The Chinese community also takes this as an opportunity to meet up with their friends and families. Devout people, especially those who are pregnant, will spare a few minutes to pray and give offerings to the moon in hopes of a safe pregnancy journey. 


When: Amavasya Tithi (new moon) of the Kartik month (second half of October or early November in the Gregorian calendar)

Deepavali (or Diwali) is also known as a festival of lights, which is an accurate description because the world does become brighter during this festival. To make things better, it lasts for several days, so more time to enjoy the bright lights!

Even though it’s primarily a Hindu holiday, Deepavali has been celebrated by other faiths, such as Jainism and Sikhism. There are also several legends regarding this festival, the most popular being that this was when Rama returned to his kingdom. 

If you want to celebrate Deepavali in Singapore, visit Little India because that’s where it’s the most active. Enjoy the illuminated homes, temples, and even streets; don’t forget to browse the markets as well and buy yourself flowers or other gifts!


When: Every December 25

Christmas is a holiday popular all over the world, so it’s no surprise that Singapore goes all out once December rolls around. Actually, even when it’s still November, some parts of the country are already ready for Christmas!

Practically every establishment is decked with pine trees and Christmas lights; the shopping malls even have a competition as to which is the best decorated. Orchard Road is another hotspot with its decorations and holiday cheer everywhere.

There might also be carnivals popping up in some locations. So, feel free to enjoy the exciting rides and indulgent carnival food!

New Year’s Eve

When: Every December 31/January 1

If you follow the Gregorian calendar, then you might be interested in celebrating New Year in Singapore.
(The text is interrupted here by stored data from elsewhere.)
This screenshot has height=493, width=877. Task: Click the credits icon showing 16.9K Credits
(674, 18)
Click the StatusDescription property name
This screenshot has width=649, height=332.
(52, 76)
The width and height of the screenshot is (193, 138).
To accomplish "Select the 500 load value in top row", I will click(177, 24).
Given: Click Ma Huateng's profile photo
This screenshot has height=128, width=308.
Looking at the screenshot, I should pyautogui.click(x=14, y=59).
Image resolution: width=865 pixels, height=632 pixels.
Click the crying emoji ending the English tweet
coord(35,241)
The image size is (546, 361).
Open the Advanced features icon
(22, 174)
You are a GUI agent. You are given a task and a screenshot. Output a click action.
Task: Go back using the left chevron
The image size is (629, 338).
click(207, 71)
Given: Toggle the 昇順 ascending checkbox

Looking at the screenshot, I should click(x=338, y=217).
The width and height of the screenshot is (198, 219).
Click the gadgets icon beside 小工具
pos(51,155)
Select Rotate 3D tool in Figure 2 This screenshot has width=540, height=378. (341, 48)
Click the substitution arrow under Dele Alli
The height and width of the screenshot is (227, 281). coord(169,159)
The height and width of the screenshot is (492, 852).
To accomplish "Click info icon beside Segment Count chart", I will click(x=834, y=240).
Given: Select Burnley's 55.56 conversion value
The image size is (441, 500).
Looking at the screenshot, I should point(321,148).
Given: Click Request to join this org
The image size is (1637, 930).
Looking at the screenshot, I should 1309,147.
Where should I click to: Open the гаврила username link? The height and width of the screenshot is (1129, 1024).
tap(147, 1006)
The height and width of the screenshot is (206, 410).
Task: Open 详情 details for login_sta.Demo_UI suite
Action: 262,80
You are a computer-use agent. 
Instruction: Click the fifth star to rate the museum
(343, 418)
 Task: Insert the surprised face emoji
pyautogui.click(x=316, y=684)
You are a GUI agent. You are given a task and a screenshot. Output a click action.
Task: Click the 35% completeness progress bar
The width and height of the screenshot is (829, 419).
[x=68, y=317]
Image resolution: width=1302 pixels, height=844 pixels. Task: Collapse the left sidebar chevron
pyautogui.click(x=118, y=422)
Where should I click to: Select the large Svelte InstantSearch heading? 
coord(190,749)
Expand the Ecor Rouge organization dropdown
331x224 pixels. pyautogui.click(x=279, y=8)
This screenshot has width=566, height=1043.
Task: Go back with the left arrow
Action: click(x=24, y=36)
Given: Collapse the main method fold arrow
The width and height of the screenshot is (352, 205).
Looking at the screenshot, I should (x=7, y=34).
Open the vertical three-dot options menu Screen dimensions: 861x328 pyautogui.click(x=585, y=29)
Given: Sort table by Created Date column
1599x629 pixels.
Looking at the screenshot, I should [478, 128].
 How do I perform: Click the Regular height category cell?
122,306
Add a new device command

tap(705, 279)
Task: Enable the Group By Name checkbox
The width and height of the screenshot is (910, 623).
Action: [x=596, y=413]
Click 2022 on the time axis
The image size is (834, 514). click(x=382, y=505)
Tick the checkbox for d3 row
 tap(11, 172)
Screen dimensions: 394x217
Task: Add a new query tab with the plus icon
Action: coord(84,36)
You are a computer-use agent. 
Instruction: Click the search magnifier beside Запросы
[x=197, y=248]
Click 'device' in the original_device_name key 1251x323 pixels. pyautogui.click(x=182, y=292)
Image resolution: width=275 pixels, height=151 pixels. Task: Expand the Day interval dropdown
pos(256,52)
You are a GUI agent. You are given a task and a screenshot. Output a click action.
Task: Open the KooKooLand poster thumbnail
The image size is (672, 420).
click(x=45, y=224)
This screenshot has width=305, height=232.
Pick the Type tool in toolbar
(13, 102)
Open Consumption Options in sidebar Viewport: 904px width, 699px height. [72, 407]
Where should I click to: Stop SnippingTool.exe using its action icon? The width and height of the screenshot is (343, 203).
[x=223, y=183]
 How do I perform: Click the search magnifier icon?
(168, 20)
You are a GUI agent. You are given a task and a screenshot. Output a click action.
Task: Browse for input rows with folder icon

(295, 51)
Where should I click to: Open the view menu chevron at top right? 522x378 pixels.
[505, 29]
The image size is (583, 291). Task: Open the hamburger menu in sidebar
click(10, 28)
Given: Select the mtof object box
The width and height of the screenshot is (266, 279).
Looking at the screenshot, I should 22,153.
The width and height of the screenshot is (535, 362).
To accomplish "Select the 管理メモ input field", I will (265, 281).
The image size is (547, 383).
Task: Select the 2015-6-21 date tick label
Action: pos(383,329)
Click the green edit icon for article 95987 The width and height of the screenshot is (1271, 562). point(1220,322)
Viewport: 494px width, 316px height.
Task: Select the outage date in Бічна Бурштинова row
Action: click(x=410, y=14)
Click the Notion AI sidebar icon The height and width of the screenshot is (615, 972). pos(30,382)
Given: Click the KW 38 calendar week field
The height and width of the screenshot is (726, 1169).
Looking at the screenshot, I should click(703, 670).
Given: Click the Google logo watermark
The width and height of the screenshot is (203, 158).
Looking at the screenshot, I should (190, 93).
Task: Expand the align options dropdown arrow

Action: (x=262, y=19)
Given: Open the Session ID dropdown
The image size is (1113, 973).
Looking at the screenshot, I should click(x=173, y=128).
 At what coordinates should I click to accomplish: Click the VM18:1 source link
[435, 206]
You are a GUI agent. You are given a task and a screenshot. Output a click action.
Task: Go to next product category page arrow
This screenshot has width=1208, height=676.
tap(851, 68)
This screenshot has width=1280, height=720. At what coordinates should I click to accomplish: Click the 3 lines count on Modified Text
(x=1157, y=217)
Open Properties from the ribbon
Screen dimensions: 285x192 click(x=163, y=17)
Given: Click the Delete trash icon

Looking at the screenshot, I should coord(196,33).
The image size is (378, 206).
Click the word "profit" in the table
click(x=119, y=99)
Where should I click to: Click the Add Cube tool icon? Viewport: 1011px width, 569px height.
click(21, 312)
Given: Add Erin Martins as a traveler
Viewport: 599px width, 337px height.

Just like the other cities, there will be a countdown to midnight; then, once the clock strikes 12, a breathtaking fireworks display engulfs the sky. 

You can watch this fireworks show on the screen, but if you want the best view, you should go to the Marina Bay Sands observation deck or ride the Singapore Flyer. 

If you love to party, head to Siloso Beach in Sentosa because there’s a raging party going on there. As for shopaholics, malls are open for 24 hours, so don’t hesitate to go on a shopping spree.